Reconstitution of PPG-DH with PQQ. The purified PPG-DH was preincubated with different amounts of PQQ (0–500 pmol) and 2 mM of CaCl2 at room temperature for 30 min prior to the enzyme assay.
3.4 Substrate specificity
Since the purified enzyme preparation appeared to be a mixture of apo- and holo-form, substrate specificity was determined by using the holo-form of PPG-DH. The holo-enzyme was prepared by the addition of PQQ to the purified enzyme preparation followed by gel filtration in 20 mM Tris–HCl buffer, pH 8.0, containing 5 mM CaCl2 to remove the excess PQQ. By this treatment the specific activity of the PPG-DH increased from 2.8 to 11.4 U mg−1 protein.
The holo-enzyme oxidized primary alcohols (Table 2) and aldehydes but not secondary alcohols (2-propanol, 2-butanol, 2-pentanol, 2-hexanol were tested) (results not shown). Small alcohols (methanol, ethanol) were not oxidized and the enzyme exhibited a preference for polyols (compare ethanol with ethyleneglycol, and 1-propanol with propanediols and glycerol). The absence of a second free OH group at a short distance from the first one strongly diminishes the activity (compare ethylene glycol, having a vicinal diol group, with diethyleneglycol). In line with this, PVA and PPGs (polymers with a variety of OH groups in the chain) are good substrates for the enzyme but PEGs are not (Table 2). In the case of PPGs, substrate specificity determination is hampered by the fact that the polymers have low solubility in water. Therefore, PPGs were dissolved in dichloroethane before adding to the assay mixture. The data obtained under this condition show that the enzyme has excellent activity for large PPGs like PPG (diol) 2000 and PPG (triol) 3000 (however, it should be noted that since it is unknown how much of the polymer in each case was transferred to the water phase in the assay mixture, no reliable quantitative comparisons can be made so that it is not clear which of the polymers is the optimal substrate).
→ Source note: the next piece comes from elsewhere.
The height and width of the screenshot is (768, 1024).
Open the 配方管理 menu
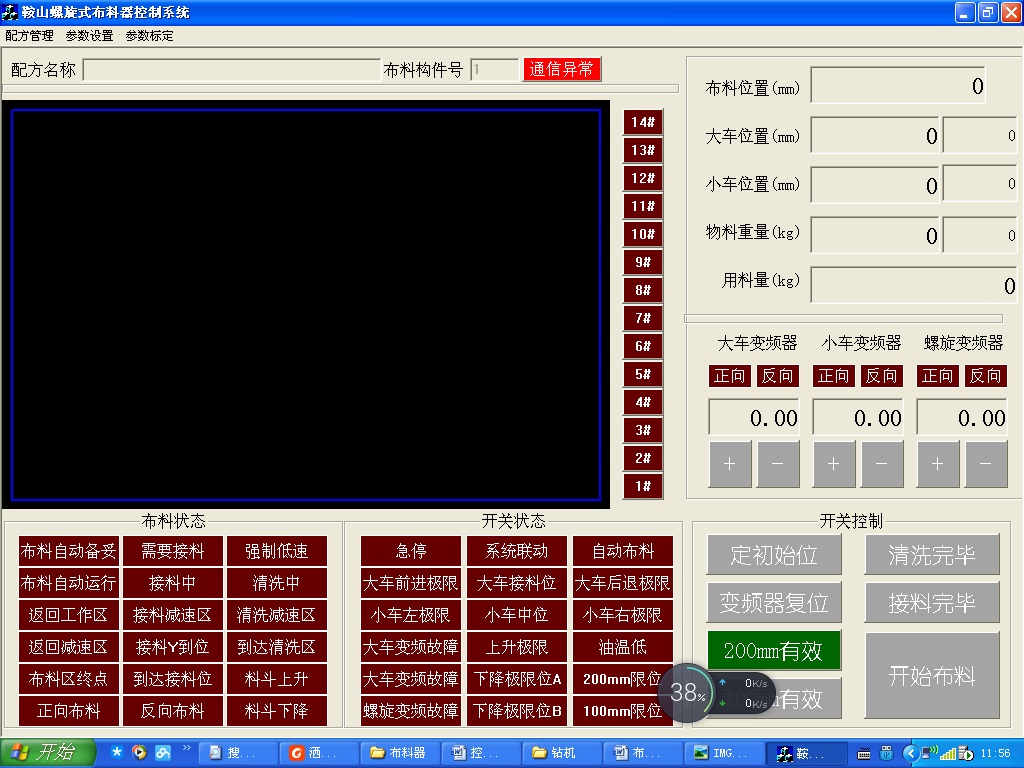coord(29,35)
Certain quinohemoprotein alcohol dehydrogenases oxidize glycerol [24] and PEGs [25], and certain quinoprotein alcohol dehydrogenases oxidize glycerol [15], PEGs [26] and PVAs [26]. Although these enzyme oxidize primary and secondary alcohols and aldehydes, PPG-DH does not oxidize secondary alcohols. In addition, oxidation of PPGs by either quinoprotein or quinohemoprotein alcohol dehydrogenases has never been reported.
4 Conclusion
The enzyme here described is a quinoprotein alcohol dehydrogenase. Although it exhibits several characteristics of this type of enzyme (homodimer with subunits of about 60 kDa, two PQQ molecules per enzyme molecule, typical absorption spectrum, oxidation of alcohols and aldehydes), in other respects it does not (no activation by ammonia or alkylamines, aberrant N-terminal amino acid sequence). Absence of activation has also been observed for quinoprotein glucose dehydrogenases, quinoprotein sugar polyol dehydrogenase, and quinohemoprotein alcohol dehydrogenases. However, in other respects (the N-terminal amino acid sequence or the substrate specificity) these enzymes are different. Therefore, our enzyme seems to be a new type of quinoprotein alcohol dehydrogenase.
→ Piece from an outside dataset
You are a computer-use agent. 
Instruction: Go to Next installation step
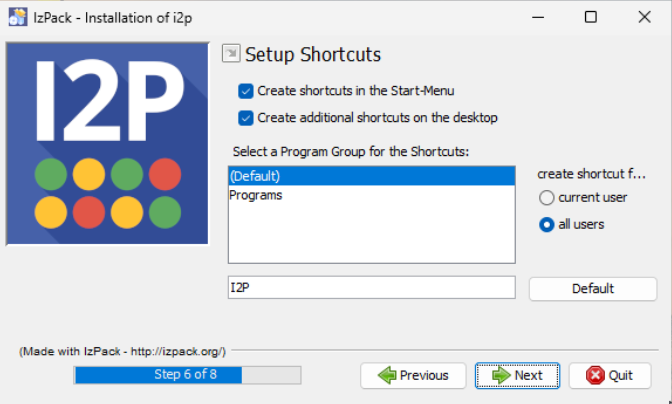tap(517, 375)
The enzyme preferably oxidizes small-sized polyols (the diols of propane and butane, and the triol glycerol) as well as large ones such as PVA and PPGs. Since the enzyme is induced at growth on PPG 2000 (diol type), it seems appropriate to indicate it as PPG-DH. Thus, just as in the case of PEGs and PVAs, the first step in the degradation of PPG is the oxidation of OH groups, carried out by a dye-linked, periplasm-located alcohol dehydrogenase. Whether the other PPG dehydrogenase activities induced in S. maltophilia at growth on PPG derive from PPG-DH or are distinct enzymes remains to be investigated.